Когда всё закончилось, в квартире воцарилась не тишина, а её полная, звенящая противоположность — абсолютное звуковое вакуум, в котором отдавался лишь собственный свистящий выдох. Он лежал на холодном линолеуме в своей комнате, куда отполз, не в силах пошевелиться. Тело пылало живой картой боли: здесь — глубокий, багровый синяк на ребре, здесь — содранная кожа на локте, здесь — ноющая, горячая боль в запястье, которое он, видимо, подвернул при падении. Руки, эти самые руки, которые сегодня утром так старательно застёгивали рубашку и завязывали шнурки, чтобы выглядеть «правильно», теперь были просто бесполезными, чужими плетями, неспособными даже поднять его с пола.
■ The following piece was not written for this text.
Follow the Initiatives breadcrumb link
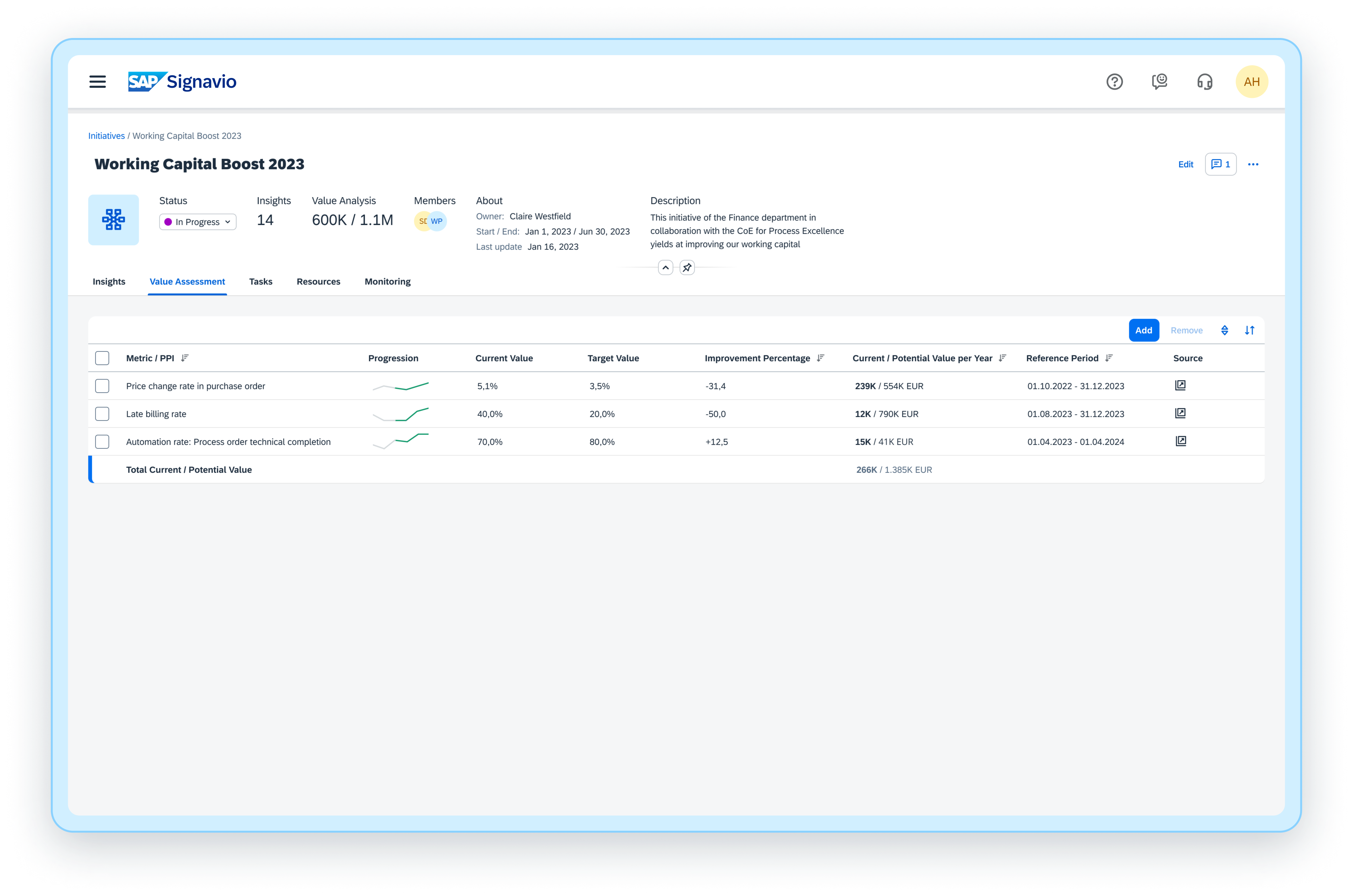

Страх, острый и всепоглощающий, постепенно сменился пустотой. Глухой, абсолютной, всепоглощающей. Мысли остановились, как сломанная пластинка. Он смотрел в потолок, в трещинку, которая была там всегда, и внутри у него была такая же белая, холодная и безжизненная пустота. Не было даже мысли «за что». Было просто «всё».
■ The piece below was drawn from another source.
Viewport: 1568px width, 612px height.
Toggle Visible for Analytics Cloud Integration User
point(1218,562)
Он не помнил, как дополз до ванной. Действовал на каком-то древнем, животном автопилоте, минуя сознание. Дверца аптечки щёлкнула. В руке оказался знакомый блистер — таблетки, которые мама принимала от мигреней. Сильные. «От сильной боли», — говорила она. Он выдавил одну. Потом ещё. И ещё. На его ладони выросла маленькая белая пирамидка. Он смотрел на эти аккуратные кружочки. Они были такими… простыми. Не кричали, не требовали, не ждали. Они были тихим, окончательным ключом от двери, за которой не будет ни этого вечного, тошнотворного ожидания проверки, ни следующей ошибки, которую обязательно найдут, ни этой пронизывающей всё тела и душу боли, что приходила к нему в гости каждый вечер.
Он сел на холодный кафель, прислонившись спиной к стене, в которой ещё держалось дневное тепло от батареи. Контраст был почти невыносимым. За запотевшим окном всё так же лежала прекрасная, холодная, абсолютно безразличная зима. Сугробы искрились в свете фонаря. Кто-то смеялся на улице. Мир жил. Он положил горсть таблеток в рот. Они обещали не счастье, не покой. Они обещали только окончательную, бесповоротную тишину.